Task to carry out » Produce the records below again, word for word, but stop after the line that contains "This screenshot has width=744, height=278.".

The data »
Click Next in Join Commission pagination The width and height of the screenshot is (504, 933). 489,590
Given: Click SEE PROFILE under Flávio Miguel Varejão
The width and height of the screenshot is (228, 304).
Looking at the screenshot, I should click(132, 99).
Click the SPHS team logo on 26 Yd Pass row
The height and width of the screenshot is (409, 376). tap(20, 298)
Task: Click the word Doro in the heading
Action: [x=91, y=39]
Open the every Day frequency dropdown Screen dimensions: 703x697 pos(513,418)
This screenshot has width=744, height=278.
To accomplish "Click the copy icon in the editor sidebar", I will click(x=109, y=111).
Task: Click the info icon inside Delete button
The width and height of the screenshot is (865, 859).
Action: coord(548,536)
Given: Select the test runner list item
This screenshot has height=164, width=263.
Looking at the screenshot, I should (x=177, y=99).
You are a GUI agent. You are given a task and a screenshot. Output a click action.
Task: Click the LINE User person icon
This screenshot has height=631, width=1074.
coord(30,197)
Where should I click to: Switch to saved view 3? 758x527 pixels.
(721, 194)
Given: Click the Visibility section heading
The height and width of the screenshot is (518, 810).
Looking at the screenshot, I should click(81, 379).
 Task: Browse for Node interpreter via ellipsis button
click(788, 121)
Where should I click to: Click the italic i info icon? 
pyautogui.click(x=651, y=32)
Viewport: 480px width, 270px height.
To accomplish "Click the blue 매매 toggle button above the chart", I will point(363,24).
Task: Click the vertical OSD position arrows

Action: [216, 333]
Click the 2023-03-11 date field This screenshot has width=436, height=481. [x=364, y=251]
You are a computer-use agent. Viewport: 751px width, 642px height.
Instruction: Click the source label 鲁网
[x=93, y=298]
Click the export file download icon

Answer to this problem »
Click Next in Join Commission pagination The width and height of the screenshot is (504, 933). 489,590
Given: Click SEE PROFILE under Flávio Miguel Varejão
The width and height of the screenshot is (228, 304).
Looking at the screenshot, I should click(132, 99).
Click the SPHS team logo on 26 Yd Pass row
The height and width of the screenshot is (409, 376). tap(20, 298)
Task: Click the word Doro in the heading
Action: [x=91, y=39]
Open the every Day frequency dropdown Screen dimensions: 703x697 pos(513,418)
This screenshot has width=744, height=278.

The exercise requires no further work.